A pop suddenly sounded in the villainess’ ear. She tried to look around, but found only Adam’s fist in her face.
“You dare strike the granddaughter of Mars?!” cried Superwoman, backhanding Adam. He flew down the block, heading for a storefront. He popped again and vanished.
Nikki took advantage of the distraction, letting the magic lariat pull her into the air, leaping with it. She took on that strange solidity again just before impact, then slammed the flying woman into the ground. The street shattered, causing Superwoman to fall helplessly into the sewer system. Nikki, on the other hand, landed lightly. Adam popped in beside her as she looked down in the hole.
“Let’s get out of here,” said Adam. “She hits like a mule.”
“Why did she think we were heroes?” Nikki asked, starting to run.
“Don’t know,” said Adam. “But this is bad, Nikki.”
***
Mike Redmon brought his hands up, and he could feel energy race through his body as Ultraman dropped out of the sky and landed so closely he was almost in his face.
“Give it up, Fist,” said the dark-haired Ultraman. “You couldn’t take me on your best day.”
Mike swung in a blur, and his fist met the other’s face with a burst of light. Ultraman didn’t even wince at the powerful blow.
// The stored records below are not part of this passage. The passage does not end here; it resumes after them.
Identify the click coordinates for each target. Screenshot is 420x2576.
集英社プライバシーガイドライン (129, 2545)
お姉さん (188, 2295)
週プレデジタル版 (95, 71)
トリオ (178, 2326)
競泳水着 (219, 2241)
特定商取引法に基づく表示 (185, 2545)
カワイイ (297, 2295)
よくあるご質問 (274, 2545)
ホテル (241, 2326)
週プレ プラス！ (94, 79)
“My turn,” he said with a wide grin. The super-villain in blue swung with blinding speed at Mike’s head. Anyone else would have been caught off-guard and smashed into the ground, but not Mike and his calculating brain.
Instead, the boxer moved his shaved head two inches to the left, and the fist passed by a narrow margin on the right. Ordinarily, Mike would counter-jab or hook his opponent in the head and body, but he knew that wouldn’t do him any good against this super-guy.
So he grabbed Ultraman’s shirt by the red U and flung him into a storefront while he was still off-balance. His calculating mind screamed to his reptile brain that he was basically fighting this world’s Superman, and he knew he and Que needed to split the scene before things got serious. He glanced at his friend.
Que Dye and the red-clad Johnny Quick were exchanging near-misses at supersonic speeds. Mike picked his moment and hit the super-speedster below his ear, sending him into a wall.
“Let’s get out of here,” said Mike.
“I’m with you, man,” Que said, carrying Mike from the scene in a blur.
***
The small group of thieves regrouped at the spot where they had first appeared on this world, which they now guessed was some kind of alternate universe with an evil version of the Justice League of America. They didn’t notice the man in gray — Owlman of the Crime Syndicate — following the Nerve and Danny Williams from the rooftops.
They agreed that these heavy-hitters wanted them — or people who looked just like them — dead for whatever reason. They also concluded that they didn’t have the resources to battle the Crime Syndicate despite how Mike felt. Mixing it up with a Superman clone alone was a bad idea in everybody else’s book.
“So we’re screwed,” said the Nerve simply. “Unless we find someone with trans-dimensional abilities to help us.”
“That’s about right, baby boy,” said Mike. “So how do we go about finding a guy like that?”
“That guy in Washington,” said the Nerve, his eyes blank as the thoughts poured forth in a fit of inspiration. “He lives here, too.”
“What are you talking about?” asked Nikki.
“The Winters guy,” said Adam. “He should be here, too, or a duplicate.”
“Hold on,” said Que. “How are we going to get there with the Super Fiends after us?”
There was a tinkling sound, followed by a splash of red mist in the alley as a special sedative formula cascaded against the group. Taken by surprise, the super-thieves collapsed where they stood.
“Let’s see what our catch of the day is,” said the gray-clad Owlman as he descended from the rooftop. The disgraced former medical doctor examined each of the fallen group members. After his examination was complete, he found himself wondering what in the world was going on. These both were and weren’t the people he and the rest of the Crime Syndicate had known as heroes and opponents for the last few months.